Водопроводные трубы лопаются, и за водой приходится ходить на Неву. Все это требует от нас, жителей Ленинграда, напряжения сил.

С одними дровами какая история! Ведь некому помочь, когда их, наконец, доставят и сбросят во дворе. Все эти заботы — пилить, рубить, переносить в сарай и в квартиру, — все это лежит на женщинах. У нас эту тяжелую работу выполняют двое: няня, которая еще держится на ногах, и маленький Юрик, ослабевший менее других. Вот они вдвоем пилят, колют и перетаскивают по одному тяжелые промерзшие поленья. Юрик, вместе с няней, даже убирает двор, так как дворник слег, по-видимому, безнадежно. Таким образом, пятилетний мальчик работает, как взрослый.

Понедельник, 24 ноября 1941 г.

Дима окончательно отказался ходить в подвал во время налетов. Он возвращается с работы настолько усталым, что не может двигаться. Сразу после еды ложится в постель и просит, чтобы его не тревожили. Что-то с его работой не клеится. Получается не так, как предполагалось: в госпиталь приходится ходить очень далеко. Его посылают, как курьера, в разные концы города, а трамваи часто не ходят. Наконец, обижают его и с обедом: заведующая буфетом всячески старается не выдать положенной тарелки супа. Только тогда, когда он приходит вместе с сыном начальника госпиталя, то получает все, вплоть до котлеты. Недаром сын этого начальника такой краснощекий и упитанный. Даже не верится, что он ленинградский житель.

Среда, 26 ноября 1941 г.

Неожиданно в дверь постучал совершенно незнакомый красноармеец и дал ведро кислой капусты, которую он нес со всеми предосторожностями. Конечно, это событие, но есть капусту придется без хлеба и картошки — ни того, ни другого нет.

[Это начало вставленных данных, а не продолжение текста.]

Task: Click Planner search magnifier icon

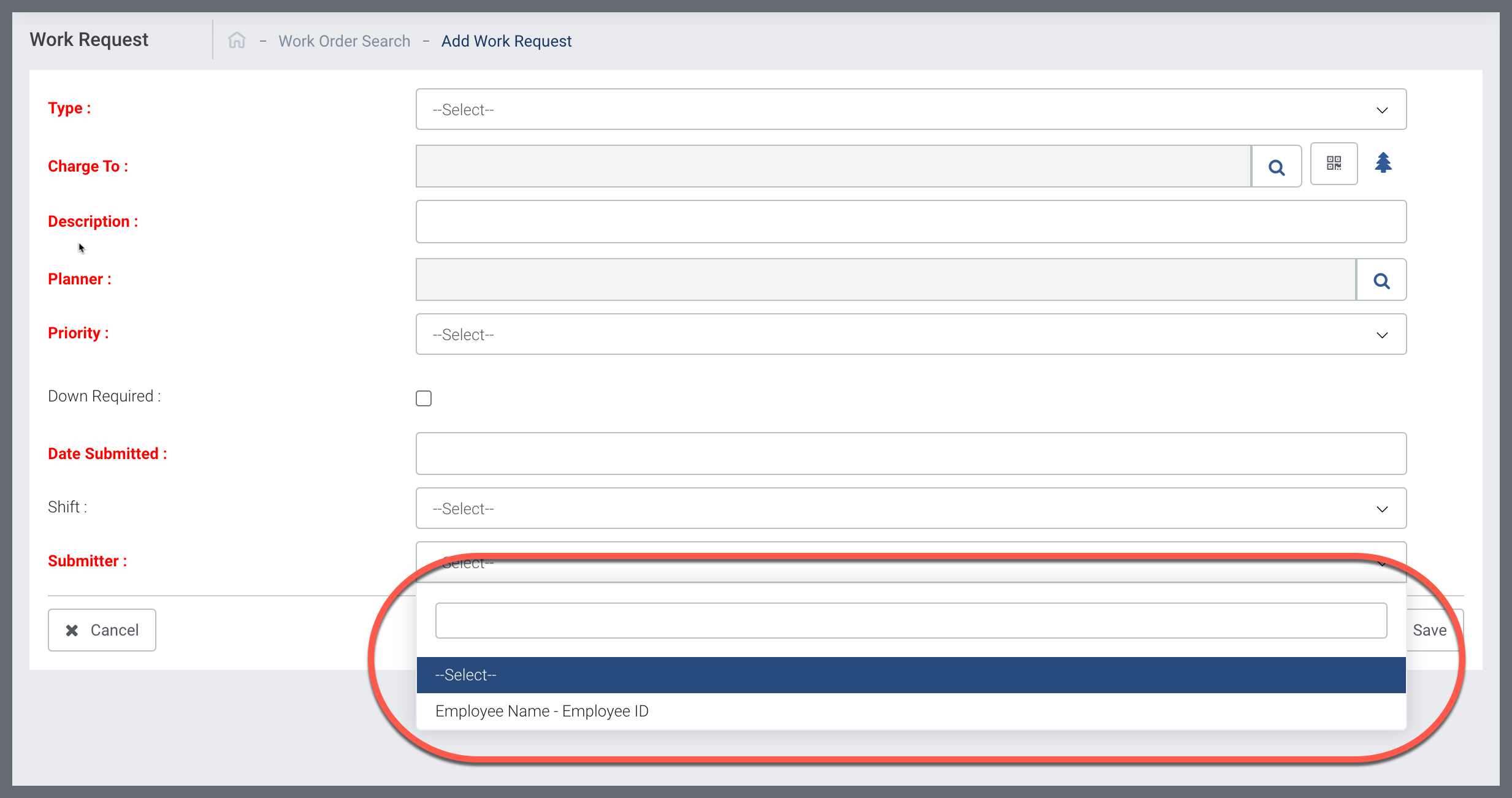Action: tap(1381, 281)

Смертность растет. Говорят, что ежедневно умирает до трех тысяч человек. Думаю, что это не преувеличение — город буквально завален трупами. Родственники или знакомые везут хоронить покойников на маленьких салазках, связывая по два, даже по три трупа. Можно встретить порой и большие сани, на которых покойники уложены, как дрова, и прикрыты сверху парусиной. Из-под парусины торчат голые синие ноги — убеждаешься, что это не дрова.

Смерть видишь каждый день так близко, что перестаешь реагировать на нее. Исчезло чувство жалости. Все стало безразличным. Главное же — не проходящее сознание того, что вряд ли мы избежим общей участи. Рано или поздно и нас вывезут таким же способом и свалят в общую яму. Хоронить каждого покойника отдельно уже нет никакой возможности — гробов не хватает. Если родственники хотят хоронить по всем правилам, то должны ждать, когда освободится гроб, то есть когда донесут до могилы «предыдущего» покойника, вынут из гроба, засыплют землей, а гроб передадут в очередь.

Примечание: Скрябиной овладело чувство безысходности, она уже близка к тому, чтобы смириться с предстоящей смертью: своей и детей. — Ю. Л.

Суббота, 29 ноября 1941 г.

Нежданно-негаданно появилась моя бывшая домработница Маруся. Пришла с караваем хлеба и объемистым кульком пшена. Марусю не узнать. Совсем не та босоногая неряха, какой я ее знала. На ней беличий жакет, нарядное шелковое платье, дорогой пуховый платок. А ко всему этому — цветущий вид. Словно она приехала с курорта. Никак не похожа на обитательницу голодного, окруженного врагами города.

Спрашиваю: откуда все это? Оказывается, дело обстоит довольно просто. Она работает на продовольственном складе. Заведующий складом в нее влюблен. Когда уходящих с работы обыскивают, то Марусю осматривают только для вида, и она выносит под своей меховой кофточкой по несколько килограммов масла, кульки с крупой и рисом, консервы. Однажды, говорит, ей удалось даже протащить несколько кур. Все это она приносит домой, а вечером начальник приходит к ней ужинать и развлекаться.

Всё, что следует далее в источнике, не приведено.